:: PROBLEM DETAILS ::
From the entries below, please gather each line containing the string "Switch".

Stored entries:
------------

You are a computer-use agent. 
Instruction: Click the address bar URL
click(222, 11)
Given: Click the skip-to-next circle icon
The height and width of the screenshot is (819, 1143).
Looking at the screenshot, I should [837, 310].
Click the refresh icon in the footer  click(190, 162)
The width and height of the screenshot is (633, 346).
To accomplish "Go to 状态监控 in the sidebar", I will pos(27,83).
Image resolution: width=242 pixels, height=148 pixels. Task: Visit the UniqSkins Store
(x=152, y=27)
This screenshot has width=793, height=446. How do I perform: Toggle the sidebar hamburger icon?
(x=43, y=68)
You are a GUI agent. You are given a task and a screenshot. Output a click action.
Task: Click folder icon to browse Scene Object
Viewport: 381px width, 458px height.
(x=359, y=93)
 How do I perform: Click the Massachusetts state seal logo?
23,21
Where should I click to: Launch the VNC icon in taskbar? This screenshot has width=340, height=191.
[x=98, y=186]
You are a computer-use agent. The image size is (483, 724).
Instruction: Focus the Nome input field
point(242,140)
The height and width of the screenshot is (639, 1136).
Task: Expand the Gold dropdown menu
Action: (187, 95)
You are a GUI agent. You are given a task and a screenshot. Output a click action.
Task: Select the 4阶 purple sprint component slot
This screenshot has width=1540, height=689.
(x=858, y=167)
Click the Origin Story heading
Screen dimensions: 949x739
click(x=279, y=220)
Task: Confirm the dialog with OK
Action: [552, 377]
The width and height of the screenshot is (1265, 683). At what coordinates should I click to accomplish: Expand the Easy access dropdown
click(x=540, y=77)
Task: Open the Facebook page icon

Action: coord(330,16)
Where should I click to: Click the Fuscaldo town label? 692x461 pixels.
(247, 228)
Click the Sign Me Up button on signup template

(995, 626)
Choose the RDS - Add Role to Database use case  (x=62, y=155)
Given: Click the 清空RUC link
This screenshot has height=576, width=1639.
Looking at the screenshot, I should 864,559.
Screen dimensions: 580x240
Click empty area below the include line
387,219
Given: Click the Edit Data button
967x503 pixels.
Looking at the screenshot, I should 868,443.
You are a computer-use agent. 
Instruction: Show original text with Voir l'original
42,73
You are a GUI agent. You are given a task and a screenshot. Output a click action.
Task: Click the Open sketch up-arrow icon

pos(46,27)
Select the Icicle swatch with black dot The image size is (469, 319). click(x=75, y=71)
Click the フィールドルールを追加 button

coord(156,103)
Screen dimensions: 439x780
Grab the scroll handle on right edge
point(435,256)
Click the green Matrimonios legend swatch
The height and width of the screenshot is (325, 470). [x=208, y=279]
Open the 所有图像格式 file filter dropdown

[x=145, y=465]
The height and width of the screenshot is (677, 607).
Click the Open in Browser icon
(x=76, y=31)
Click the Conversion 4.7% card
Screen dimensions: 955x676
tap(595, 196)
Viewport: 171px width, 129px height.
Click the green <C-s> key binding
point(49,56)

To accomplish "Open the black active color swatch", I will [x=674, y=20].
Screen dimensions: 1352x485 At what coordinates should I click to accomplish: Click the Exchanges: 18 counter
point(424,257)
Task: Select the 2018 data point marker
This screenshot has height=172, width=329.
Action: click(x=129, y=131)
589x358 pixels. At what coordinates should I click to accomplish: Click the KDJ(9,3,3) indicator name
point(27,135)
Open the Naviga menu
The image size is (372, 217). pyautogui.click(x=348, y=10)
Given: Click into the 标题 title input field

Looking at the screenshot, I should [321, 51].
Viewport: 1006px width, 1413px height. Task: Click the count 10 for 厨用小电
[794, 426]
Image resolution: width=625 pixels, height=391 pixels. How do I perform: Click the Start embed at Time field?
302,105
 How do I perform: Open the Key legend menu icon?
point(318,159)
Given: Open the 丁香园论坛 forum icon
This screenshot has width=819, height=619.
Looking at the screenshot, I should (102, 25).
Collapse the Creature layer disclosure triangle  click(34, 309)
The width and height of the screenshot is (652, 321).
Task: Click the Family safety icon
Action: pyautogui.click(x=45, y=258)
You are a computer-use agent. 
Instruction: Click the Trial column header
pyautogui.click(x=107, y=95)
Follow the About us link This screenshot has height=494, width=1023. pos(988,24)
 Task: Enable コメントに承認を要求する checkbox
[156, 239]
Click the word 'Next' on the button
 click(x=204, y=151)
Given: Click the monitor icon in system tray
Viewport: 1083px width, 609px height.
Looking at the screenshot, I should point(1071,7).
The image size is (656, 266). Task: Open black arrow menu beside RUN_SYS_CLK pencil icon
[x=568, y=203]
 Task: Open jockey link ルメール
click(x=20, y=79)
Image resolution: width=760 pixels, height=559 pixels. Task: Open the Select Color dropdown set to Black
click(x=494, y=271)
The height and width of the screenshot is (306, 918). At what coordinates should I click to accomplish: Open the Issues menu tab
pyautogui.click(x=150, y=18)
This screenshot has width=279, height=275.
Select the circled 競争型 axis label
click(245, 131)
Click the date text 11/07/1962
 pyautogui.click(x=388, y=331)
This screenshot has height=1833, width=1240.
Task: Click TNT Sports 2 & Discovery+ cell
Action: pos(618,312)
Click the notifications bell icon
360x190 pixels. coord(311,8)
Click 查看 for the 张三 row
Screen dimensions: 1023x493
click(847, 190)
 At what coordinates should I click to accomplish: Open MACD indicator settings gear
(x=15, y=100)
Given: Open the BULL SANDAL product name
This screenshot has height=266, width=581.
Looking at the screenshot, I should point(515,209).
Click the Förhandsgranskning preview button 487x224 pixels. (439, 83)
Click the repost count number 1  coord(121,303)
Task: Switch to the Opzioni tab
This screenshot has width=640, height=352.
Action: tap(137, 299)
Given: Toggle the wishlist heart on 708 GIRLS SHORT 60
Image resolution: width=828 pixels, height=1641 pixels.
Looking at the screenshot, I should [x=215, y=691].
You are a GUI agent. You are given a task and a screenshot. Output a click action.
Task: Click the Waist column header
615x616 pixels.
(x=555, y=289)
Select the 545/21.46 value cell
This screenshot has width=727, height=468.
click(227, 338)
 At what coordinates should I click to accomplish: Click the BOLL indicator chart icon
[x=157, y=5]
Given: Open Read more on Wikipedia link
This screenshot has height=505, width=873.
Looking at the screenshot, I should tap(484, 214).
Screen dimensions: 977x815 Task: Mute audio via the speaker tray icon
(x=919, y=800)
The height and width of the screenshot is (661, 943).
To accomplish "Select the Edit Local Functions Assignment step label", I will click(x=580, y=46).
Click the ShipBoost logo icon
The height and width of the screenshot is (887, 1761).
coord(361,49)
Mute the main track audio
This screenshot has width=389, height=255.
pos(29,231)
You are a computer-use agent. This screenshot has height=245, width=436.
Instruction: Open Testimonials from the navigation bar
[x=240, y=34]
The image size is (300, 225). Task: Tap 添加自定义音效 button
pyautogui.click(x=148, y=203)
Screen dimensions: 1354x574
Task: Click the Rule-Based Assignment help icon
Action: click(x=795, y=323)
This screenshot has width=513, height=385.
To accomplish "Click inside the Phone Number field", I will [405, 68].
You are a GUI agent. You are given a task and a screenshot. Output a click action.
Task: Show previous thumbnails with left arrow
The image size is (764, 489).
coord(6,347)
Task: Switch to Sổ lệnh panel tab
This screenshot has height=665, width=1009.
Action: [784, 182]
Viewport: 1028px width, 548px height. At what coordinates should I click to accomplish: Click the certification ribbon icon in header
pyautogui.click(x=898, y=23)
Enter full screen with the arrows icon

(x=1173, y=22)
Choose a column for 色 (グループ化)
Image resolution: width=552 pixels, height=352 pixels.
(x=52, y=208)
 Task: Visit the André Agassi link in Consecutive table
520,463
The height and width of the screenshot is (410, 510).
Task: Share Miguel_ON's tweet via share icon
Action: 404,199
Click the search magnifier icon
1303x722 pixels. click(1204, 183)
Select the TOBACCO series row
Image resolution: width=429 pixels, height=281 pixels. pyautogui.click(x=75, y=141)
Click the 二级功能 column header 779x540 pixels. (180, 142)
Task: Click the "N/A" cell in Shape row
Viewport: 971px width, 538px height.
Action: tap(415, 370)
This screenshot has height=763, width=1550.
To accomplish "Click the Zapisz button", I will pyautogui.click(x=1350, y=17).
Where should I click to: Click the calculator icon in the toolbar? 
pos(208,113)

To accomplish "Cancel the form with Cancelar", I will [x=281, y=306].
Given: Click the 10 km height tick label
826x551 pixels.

------------

:: SOLVED PROBLEM ::
Task: Switch to the Opzioni tab
Task: Switch to Sổ lệnh panel tab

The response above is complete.